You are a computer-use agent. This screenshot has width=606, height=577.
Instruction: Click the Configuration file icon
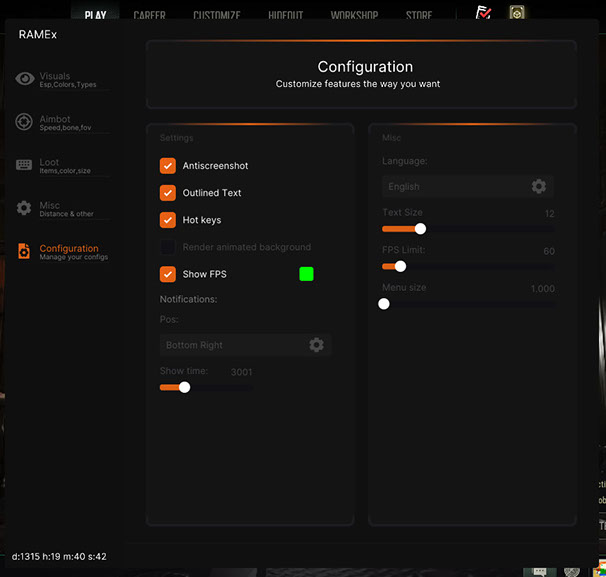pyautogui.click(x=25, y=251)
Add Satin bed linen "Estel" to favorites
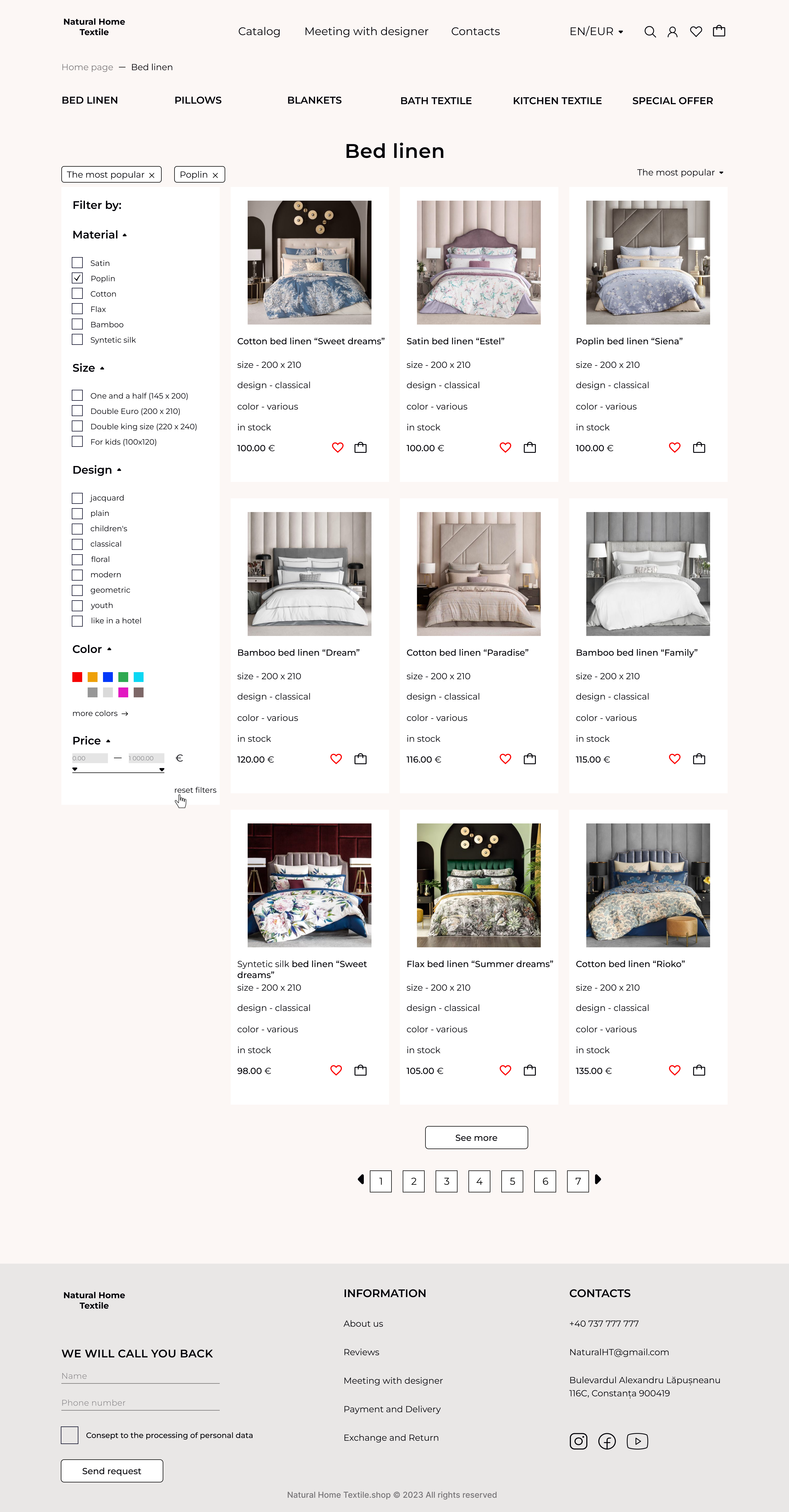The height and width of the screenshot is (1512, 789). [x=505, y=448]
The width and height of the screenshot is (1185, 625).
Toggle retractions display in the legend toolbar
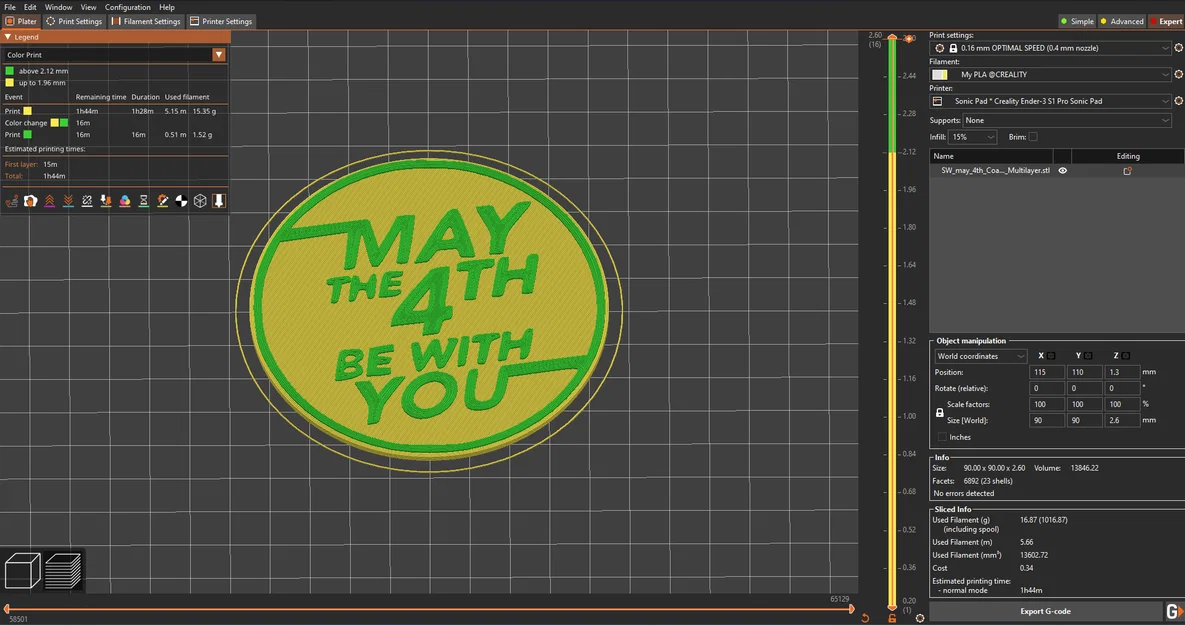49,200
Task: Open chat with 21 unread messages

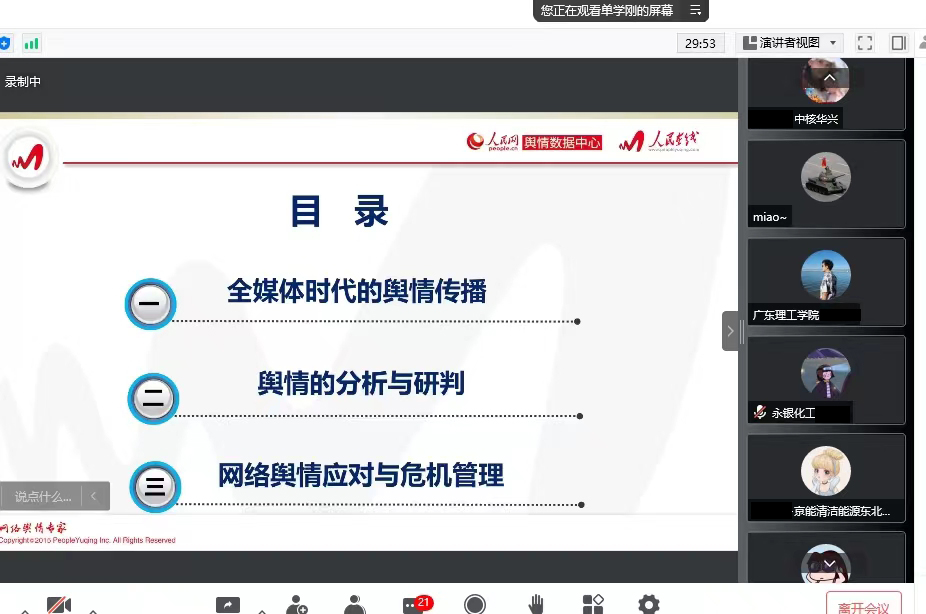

◆ AIM
Print the rows above again word for word, without the pictures.

◆ REPLY
You are a computer-use agent. This screenshot has width=606, height=577.
Instruction: Click the Configuration file icon
pyautogui.click(x=25, y=251)
Add Satin bed linen "Estel" to favorites
The height and width of the screenshot is (1512, 789). [x=505, y=448]
The width and height of the screenshot is (1185, 625).
Toggle retractions display in the legend toolbar
49,200
Task: Open chat with 21 unread messages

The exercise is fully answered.